An inner scale 23 has associated numerical indicia extending from 0 to 360 in selected increments in a counterclockwise direction. The 0 begins on the left side on the top arm as shown which corresponds to the 270 degree position with respect to the outer scale. The numerical indicia for the inner scale are arranged to extend radially. However, the numerical indicia of both scales could be arranged radially and equidistantly from the protractor center. The protractor shown has a north-south axis 24 of the outer scale arranged perpendicular to the longitudinal edges 16 and 17 and an east-west axis 25 arranged parallel to the longitudinal edges and intersecting the north-south axis 24 at the pivot P and at the longitudinal center line of the top arm.
The bottom arm 13 is also in the form of an elongated, thin, flat, rectangular, transparent sheet, preferably a flexible or pliable thin sheet plastic, having a pair of oppositely disposed straight longitudinal edges 26 and 27. The bottom arm has a plurality of different distance scales 28 which extend along the arm. There are 5 distance scales shown on the bottom arm. Each of the distance scales on the bottom arm has a series of graduation lines 29 extending perpendicular to the longitudinal edges and each has numerical indicia identifying the scale as for example 1:22,000. It is noted the distance scales on the bottom arm differ from those on the top arm and together they provide a range of ratios from 1:10,000 to 1:30,000 in increments of 2,000 between each distance scale.

◆ WHAT TO WORK ON
Extend the protractor description above, beginning after its last sentence. The items come from a separate source.

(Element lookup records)
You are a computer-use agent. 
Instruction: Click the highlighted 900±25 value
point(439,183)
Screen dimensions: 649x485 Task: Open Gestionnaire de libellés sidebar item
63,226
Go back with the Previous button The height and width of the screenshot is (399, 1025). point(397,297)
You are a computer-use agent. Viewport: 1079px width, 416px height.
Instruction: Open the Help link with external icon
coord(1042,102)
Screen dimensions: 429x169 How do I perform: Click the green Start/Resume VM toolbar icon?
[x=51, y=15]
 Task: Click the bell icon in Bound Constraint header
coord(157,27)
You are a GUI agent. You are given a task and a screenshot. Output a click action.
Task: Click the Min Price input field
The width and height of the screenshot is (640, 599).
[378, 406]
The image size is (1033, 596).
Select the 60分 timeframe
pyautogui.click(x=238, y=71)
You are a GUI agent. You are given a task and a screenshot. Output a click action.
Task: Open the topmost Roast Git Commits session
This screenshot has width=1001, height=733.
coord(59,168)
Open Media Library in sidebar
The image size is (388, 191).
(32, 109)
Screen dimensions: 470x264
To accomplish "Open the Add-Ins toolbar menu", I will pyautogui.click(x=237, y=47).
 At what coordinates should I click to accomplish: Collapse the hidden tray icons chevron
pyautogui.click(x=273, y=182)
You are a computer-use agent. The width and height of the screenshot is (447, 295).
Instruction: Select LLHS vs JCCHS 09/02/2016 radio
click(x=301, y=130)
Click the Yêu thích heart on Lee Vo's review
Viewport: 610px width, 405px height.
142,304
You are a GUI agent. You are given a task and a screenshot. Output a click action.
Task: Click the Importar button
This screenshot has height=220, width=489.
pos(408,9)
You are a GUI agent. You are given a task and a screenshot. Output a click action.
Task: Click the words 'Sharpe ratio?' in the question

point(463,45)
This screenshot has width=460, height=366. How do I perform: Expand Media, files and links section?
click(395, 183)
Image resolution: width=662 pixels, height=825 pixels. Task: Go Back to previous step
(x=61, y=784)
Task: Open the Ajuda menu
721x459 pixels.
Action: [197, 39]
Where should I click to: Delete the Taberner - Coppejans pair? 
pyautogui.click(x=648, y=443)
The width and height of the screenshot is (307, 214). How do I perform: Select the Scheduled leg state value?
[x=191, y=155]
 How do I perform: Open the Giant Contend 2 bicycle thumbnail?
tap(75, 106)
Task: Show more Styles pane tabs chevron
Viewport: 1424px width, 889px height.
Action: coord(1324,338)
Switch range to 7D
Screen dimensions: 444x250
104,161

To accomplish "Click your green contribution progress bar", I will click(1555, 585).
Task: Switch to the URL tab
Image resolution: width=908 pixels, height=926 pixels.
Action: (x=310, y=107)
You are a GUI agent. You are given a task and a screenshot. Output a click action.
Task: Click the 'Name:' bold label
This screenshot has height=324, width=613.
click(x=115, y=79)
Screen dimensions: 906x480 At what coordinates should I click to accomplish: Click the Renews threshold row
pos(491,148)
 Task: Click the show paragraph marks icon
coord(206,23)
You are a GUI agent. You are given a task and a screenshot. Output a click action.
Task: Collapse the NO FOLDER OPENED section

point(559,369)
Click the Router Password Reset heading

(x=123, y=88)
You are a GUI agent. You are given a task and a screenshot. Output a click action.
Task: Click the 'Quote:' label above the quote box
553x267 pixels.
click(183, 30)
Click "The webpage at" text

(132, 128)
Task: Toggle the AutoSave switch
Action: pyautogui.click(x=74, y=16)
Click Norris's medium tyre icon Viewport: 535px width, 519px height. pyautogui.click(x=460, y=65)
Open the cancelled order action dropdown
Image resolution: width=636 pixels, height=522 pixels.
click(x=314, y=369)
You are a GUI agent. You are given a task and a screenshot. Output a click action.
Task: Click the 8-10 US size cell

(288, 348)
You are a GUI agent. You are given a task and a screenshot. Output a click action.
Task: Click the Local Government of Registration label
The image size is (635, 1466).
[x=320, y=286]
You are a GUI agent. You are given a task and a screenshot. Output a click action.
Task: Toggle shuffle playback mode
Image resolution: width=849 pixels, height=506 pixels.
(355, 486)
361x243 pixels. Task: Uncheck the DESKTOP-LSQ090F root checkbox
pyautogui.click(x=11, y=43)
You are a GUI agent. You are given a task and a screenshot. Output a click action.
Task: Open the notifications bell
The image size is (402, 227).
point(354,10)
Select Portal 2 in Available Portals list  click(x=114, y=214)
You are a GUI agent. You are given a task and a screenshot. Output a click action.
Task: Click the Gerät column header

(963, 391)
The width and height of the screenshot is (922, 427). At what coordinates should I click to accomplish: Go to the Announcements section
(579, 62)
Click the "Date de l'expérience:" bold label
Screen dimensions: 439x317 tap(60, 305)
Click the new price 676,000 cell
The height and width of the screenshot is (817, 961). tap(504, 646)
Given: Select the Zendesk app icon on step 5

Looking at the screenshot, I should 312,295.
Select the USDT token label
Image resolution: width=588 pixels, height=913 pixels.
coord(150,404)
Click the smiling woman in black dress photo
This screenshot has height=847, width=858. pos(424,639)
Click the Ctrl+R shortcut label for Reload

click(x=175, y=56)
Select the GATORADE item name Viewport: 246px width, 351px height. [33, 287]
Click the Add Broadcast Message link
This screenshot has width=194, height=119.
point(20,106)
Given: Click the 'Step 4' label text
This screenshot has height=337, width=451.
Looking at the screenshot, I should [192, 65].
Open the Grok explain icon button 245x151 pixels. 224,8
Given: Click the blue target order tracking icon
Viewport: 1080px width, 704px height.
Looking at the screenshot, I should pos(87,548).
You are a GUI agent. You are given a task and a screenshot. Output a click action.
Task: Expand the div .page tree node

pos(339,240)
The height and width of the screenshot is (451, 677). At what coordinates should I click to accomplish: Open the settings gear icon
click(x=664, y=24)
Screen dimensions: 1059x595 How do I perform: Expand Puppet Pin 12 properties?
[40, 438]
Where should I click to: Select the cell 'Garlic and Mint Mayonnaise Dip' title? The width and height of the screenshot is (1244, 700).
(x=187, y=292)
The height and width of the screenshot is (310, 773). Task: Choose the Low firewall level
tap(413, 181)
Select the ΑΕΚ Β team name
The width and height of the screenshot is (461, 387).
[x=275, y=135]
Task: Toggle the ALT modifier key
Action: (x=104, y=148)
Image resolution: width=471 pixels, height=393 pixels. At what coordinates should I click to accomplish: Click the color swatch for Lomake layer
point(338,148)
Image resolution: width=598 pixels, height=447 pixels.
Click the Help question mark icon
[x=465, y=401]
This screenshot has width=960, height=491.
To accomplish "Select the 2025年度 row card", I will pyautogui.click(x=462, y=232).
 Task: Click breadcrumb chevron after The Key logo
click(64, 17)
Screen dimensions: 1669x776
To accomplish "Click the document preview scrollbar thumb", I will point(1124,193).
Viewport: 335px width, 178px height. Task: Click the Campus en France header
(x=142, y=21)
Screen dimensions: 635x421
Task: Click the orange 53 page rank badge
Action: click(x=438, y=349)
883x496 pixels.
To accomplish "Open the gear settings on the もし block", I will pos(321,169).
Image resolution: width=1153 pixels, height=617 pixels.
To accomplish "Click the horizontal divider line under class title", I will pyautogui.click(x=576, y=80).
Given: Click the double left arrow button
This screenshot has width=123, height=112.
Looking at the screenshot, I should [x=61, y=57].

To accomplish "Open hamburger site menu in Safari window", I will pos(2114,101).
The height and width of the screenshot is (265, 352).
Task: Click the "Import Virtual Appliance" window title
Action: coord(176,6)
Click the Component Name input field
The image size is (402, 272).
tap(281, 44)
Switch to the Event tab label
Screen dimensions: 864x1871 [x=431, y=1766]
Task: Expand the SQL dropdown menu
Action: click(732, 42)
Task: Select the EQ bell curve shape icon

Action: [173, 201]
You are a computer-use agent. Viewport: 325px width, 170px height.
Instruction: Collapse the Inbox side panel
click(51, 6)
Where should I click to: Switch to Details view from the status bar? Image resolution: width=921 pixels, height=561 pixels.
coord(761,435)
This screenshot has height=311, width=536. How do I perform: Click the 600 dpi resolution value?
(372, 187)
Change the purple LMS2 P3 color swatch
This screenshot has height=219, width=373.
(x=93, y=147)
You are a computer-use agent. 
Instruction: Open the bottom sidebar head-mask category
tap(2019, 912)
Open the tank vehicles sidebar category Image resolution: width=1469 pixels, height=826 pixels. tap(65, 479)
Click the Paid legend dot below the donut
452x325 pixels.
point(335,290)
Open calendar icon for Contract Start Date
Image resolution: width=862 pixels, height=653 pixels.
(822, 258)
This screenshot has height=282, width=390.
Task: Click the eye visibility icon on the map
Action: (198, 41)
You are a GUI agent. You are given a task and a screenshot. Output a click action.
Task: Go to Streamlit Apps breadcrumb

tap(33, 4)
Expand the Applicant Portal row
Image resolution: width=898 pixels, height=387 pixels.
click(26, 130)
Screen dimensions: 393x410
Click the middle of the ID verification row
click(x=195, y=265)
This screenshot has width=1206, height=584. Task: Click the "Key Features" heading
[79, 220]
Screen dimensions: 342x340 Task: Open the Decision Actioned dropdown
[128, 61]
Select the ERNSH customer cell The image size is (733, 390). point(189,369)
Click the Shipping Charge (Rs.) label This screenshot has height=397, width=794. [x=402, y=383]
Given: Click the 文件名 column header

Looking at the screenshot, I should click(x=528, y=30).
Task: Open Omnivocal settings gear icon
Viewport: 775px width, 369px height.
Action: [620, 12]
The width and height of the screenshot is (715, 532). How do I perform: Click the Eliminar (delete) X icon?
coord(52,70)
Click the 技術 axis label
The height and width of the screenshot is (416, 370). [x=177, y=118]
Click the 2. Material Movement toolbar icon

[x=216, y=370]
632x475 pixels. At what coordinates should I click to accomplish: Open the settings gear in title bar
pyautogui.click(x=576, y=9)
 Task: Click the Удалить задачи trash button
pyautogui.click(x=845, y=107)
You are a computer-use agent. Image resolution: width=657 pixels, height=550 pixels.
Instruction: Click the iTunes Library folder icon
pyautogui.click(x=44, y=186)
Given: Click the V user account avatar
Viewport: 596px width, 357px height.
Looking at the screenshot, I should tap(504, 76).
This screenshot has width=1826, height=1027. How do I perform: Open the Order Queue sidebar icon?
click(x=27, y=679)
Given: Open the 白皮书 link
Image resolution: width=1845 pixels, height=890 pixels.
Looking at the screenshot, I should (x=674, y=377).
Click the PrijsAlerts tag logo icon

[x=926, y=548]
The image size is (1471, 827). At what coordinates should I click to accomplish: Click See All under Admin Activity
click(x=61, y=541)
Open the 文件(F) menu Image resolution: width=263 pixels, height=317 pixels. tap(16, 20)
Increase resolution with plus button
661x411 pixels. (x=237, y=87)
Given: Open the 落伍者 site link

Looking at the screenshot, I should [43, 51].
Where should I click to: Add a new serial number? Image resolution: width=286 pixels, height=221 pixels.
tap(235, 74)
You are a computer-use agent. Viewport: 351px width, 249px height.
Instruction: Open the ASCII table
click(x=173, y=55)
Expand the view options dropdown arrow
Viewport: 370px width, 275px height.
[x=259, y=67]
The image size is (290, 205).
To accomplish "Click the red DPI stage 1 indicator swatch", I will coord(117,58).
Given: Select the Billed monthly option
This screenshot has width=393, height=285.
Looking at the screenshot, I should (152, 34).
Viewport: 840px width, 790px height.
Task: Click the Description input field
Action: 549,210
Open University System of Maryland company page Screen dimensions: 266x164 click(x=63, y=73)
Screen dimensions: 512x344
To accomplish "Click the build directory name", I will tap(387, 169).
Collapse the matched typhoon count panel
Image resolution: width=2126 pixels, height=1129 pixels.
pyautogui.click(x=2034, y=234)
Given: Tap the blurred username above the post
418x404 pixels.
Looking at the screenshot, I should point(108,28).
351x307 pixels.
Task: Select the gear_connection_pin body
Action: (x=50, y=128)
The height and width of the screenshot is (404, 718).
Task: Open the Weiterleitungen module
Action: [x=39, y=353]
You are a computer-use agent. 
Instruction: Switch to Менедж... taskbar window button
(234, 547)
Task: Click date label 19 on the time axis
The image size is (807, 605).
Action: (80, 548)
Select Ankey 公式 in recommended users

◆ RESULT OF THE TASK
The bottom arm 13 further has a first pointer mark 30 located on the longitudinal center line of the bottom arm at one end thereof so that when the bottom arm 13 is at right angles to the top arm 12 as shown in FIG. 1 this mark is lined up with the 0 on the outer scale. The bottom arm has a second pointer mark 31 located on the longitudinal center line of the bottom arm opposite the first pointer mark and lined up with the 180 on the outer scale when the bottom arm is at right angles to the top arm. This second pointer mark 31 would align with the 0 on the outer scale if the bottom arm were rotated 180 degrees with respect to the position shown in FIG. 1. The lines 30 and 31 provide a pointer means on the bottom arm that is offset 90 degrees on the bottom arm with respect to the orientation of the protractor line with 0 to 180 indicia when the top and bottom arms are superposed on one another. Both pointer marks 30 and 31 then are primarily associated with the outer scale 22 and in practice the scale numbers and the pointer marks would bear the same color, preferably red. The ability to reverse the bottom arm to a 180 degree position affords positioning of the graduation lines on the top arm closer to the reference line.
The bottom arm 13 has a third pointer mark 32 located along one longitudinal edge and a fourth pointer mark 33 located on the opposite edge. These pointer marks are on a line perpendicular to a line through the first and second pointer marks and are primarily associated with the inner scale 23 and in practice the inner scale numbers and pointer marks 32 and 33 would bear the same distinctive color, preferably black.
The two scales 22 and 23 and their associated pointer marks are related to the interchangeable functions of the two arms. In general, the inner (counterclockwise) scale 23, and its associated pointer marks 32 and 33, is used when the distance scale graduations, etc. of the bottom arm are used to align with the reference line, while a distance scale on the top arm is used to measure the distance between points. Conversely, the outer (clockwise) scale 22 (and pointer marks 30 and 31) is used when the distance scale graduations, etc. of the top arm are used to align with the reference line, while a distance scale on the bottom arm is used to measure the distance between points.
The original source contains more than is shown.